One of my favorite American presidents is FDR so it made me sad to learn that he had once remarked of the late Anastacio Somoza Garcia: "Somoza may be a son of a bitch, but he's our son of a bitch." It seems like this attitude survived for decades and when Anastacio died, the U.S. continued to support his sons who subsequently became presidents of Nicaragua and would also make themselves useful to U.S. interests, while prospering at the expense of the Nicaraguan people.


Later, at the University we met the caretaker, a sun-beaten old codger with a friendly disposition. He liked us, so he took us on a little guided tour. He told us that the university used to be a seminary, then in 1812 it became the Real Universidad de la Inmaculada Concepción. It still looks like a church but the Sandinistas changed the name to the Universidad Nacional Autónoma de Nicaragua. The old man was obviously proud of the place. He told us that the City of Leon has been around since the early 1500s.

"That's older than your country," he laughed. Yes, it is...pretty amazing.

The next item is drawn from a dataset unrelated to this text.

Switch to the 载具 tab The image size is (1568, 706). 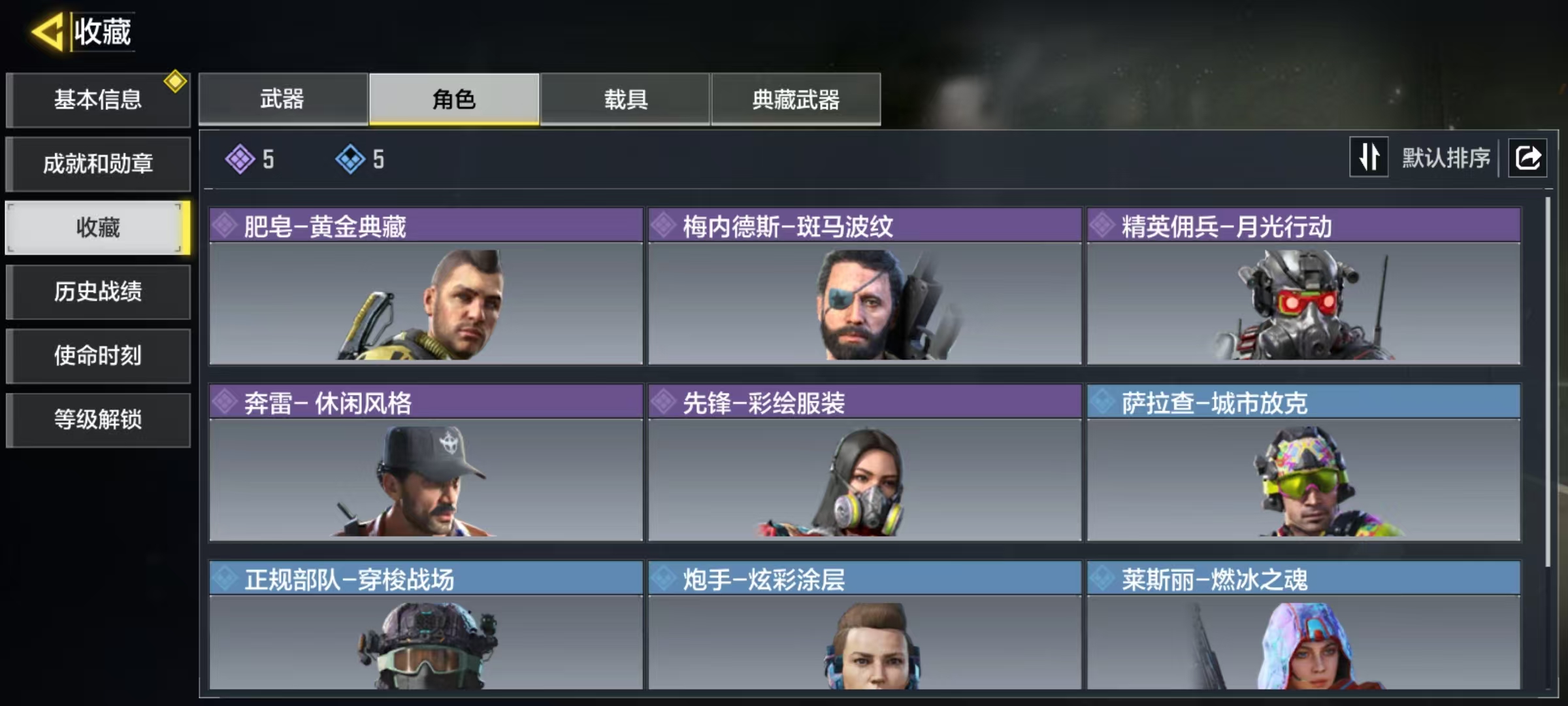(x=625, y=99)
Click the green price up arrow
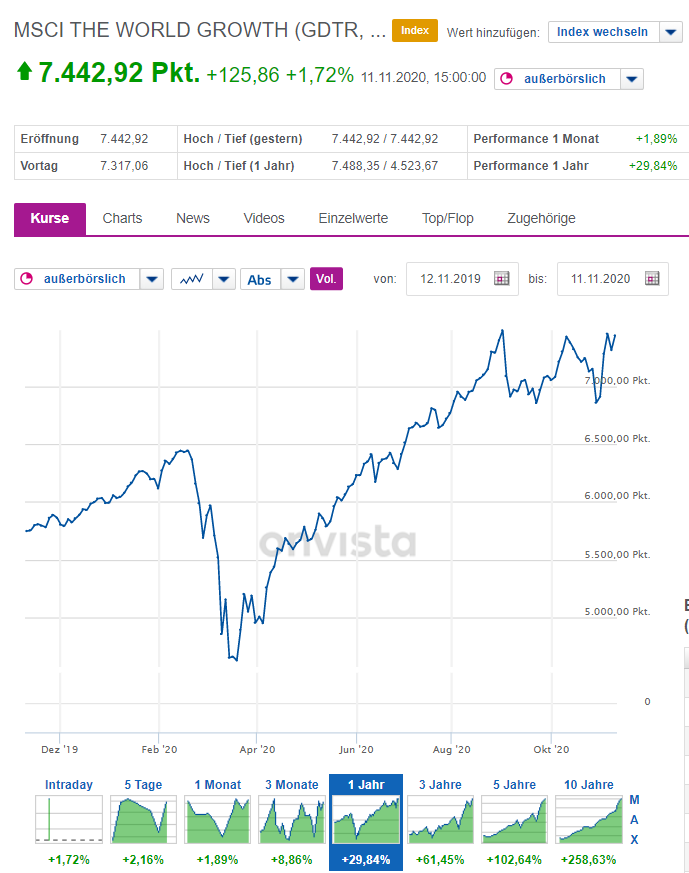This screenshot has height=873, width=689. (25, 73)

Guardia Nacional taken by the Sandinistas

We left the University and I remembered that I'd promised Nancy back in Esteli that I would take her watch that had been running slow in for repair if I could find a shop. We went back to the marketplace where a man had a stand with a little cardboard sign that read "Se arregla joyería y relojes" (jewelry and watch repair). He offered to fix Nancy's watch and said he could have it done in an hour while we shopped, so we walked around peeking in all the stalls. I noticed a woman with several large, shallow baskets the size of truck tires spread out in front of her. Some had socks and underwear but the one that caught my eye contained a huge stash of birth control pills. I picked up one of the folding cartons and examined it. The pills were expired by nearly six months and had been sitting in the sun for who knows how long. I discreetly walked over to the shopkeeper and told her about the problem but she just smiled at me, saying "no, no, no," laughing at my ignorance while insisting they were still good. I walked away shaking my head, feeling sorry for the poor woman who had to rely on those pills for contraception.

Open air market in Leon

After about an hour, we went back to the watch repairman. He handed me the watch and we all looked at it until the minute hand twitched a couple of times. I paid him with the money Nancy had given me, but as soon as we left the market, the watch stopped again. We walked back to the stand and I had to argue to get Nancy’s money back. In the end, he did fix the watch; it doesn't run slow anymore because now it doesn't run at all!